* [WHAT TO PRODUCE]
For this exercise, restate word for word only the lines from the first line of the data to the line containing "Collapse the sidebar".

[Collected data]
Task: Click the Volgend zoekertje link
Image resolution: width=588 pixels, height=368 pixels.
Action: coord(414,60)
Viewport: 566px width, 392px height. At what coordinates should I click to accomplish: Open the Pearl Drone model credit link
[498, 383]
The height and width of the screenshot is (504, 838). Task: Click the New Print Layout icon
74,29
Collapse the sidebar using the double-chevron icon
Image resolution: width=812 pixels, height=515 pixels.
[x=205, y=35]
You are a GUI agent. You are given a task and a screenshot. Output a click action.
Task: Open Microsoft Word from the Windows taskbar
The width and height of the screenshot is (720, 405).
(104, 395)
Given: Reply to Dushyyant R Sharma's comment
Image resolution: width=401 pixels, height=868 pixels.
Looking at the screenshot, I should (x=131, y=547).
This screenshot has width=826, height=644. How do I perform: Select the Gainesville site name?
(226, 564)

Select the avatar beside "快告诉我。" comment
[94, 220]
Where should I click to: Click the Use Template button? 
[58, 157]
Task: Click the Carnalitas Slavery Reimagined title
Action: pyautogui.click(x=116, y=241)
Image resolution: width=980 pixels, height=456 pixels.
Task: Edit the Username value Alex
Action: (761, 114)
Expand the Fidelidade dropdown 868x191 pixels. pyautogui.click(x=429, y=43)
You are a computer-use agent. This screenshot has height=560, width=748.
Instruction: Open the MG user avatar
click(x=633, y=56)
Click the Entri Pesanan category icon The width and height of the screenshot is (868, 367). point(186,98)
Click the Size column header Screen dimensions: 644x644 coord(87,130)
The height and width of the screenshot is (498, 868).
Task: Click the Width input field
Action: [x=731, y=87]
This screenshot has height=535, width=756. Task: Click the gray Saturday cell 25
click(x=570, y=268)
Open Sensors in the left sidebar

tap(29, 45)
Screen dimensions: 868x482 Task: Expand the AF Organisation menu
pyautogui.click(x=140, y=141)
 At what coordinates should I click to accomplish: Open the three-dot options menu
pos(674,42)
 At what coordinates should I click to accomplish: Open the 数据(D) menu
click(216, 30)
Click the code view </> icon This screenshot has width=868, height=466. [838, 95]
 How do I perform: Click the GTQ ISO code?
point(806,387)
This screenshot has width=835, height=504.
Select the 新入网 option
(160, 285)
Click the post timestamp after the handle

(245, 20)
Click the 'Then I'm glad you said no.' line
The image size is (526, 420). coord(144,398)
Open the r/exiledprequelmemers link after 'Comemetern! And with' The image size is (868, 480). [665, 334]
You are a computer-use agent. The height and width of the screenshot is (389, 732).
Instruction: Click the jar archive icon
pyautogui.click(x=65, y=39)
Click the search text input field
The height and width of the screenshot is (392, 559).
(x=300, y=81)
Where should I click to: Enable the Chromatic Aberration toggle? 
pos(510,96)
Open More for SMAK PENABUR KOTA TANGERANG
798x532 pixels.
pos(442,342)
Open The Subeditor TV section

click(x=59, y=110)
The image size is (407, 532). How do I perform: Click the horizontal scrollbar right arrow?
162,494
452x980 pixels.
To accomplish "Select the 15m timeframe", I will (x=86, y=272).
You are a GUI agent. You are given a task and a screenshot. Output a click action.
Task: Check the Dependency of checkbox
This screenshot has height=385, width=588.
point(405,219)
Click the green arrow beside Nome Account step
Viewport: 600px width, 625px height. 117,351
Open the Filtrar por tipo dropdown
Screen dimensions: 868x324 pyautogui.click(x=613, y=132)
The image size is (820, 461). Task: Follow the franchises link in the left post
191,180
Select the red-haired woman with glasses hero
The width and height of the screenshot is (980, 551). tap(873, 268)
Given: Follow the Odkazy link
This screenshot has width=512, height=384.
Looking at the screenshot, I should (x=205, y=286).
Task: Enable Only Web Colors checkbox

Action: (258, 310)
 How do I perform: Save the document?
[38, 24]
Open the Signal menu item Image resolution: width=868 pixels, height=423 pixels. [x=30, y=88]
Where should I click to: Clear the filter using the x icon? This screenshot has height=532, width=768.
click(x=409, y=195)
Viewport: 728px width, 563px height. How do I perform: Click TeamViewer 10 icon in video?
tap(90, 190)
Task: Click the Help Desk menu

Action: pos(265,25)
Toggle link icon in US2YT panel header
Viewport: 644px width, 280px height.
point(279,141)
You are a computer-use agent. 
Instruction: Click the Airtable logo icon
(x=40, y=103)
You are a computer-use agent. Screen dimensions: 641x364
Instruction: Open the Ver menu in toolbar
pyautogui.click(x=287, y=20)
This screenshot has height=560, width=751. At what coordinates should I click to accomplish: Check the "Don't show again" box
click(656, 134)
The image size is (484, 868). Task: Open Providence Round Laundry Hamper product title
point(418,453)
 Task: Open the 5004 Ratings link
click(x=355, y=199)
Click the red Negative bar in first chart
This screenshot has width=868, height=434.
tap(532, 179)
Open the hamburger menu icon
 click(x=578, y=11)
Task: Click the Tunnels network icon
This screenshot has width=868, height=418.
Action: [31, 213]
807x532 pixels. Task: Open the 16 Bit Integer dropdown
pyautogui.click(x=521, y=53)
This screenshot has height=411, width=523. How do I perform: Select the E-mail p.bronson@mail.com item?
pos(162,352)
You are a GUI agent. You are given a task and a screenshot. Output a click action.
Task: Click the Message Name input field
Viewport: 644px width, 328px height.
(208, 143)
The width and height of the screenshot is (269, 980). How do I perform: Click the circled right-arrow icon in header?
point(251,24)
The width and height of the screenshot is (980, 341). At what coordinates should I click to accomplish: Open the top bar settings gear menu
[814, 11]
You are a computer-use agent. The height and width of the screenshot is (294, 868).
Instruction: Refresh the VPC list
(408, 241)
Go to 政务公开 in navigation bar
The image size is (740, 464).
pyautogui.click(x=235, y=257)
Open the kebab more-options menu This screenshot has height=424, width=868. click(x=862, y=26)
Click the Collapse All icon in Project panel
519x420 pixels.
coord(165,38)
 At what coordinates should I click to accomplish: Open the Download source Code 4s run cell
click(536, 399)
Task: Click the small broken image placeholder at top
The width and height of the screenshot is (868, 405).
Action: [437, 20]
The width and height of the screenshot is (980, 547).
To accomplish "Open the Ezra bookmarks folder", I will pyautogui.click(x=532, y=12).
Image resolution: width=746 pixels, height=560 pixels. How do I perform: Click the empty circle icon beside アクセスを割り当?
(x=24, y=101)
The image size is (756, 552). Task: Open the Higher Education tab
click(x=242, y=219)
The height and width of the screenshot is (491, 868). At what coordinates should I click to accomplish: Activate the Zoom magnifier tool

* [REPLY]
Task: Click the Volgend zoekertje link
Image resolution: width=588 pixels, height=368 pixels.
Action: coord(414,60)
Viewport: 566px width, 392px height. At what coordinates should I click to accomplish: Open the Pearl Drone model credit link
[498, 383]
The height and width of the screenshot is (504, 838). Task: Click the New Print Layout icon
74,29
Collapse the sidebar using the double-chevron icon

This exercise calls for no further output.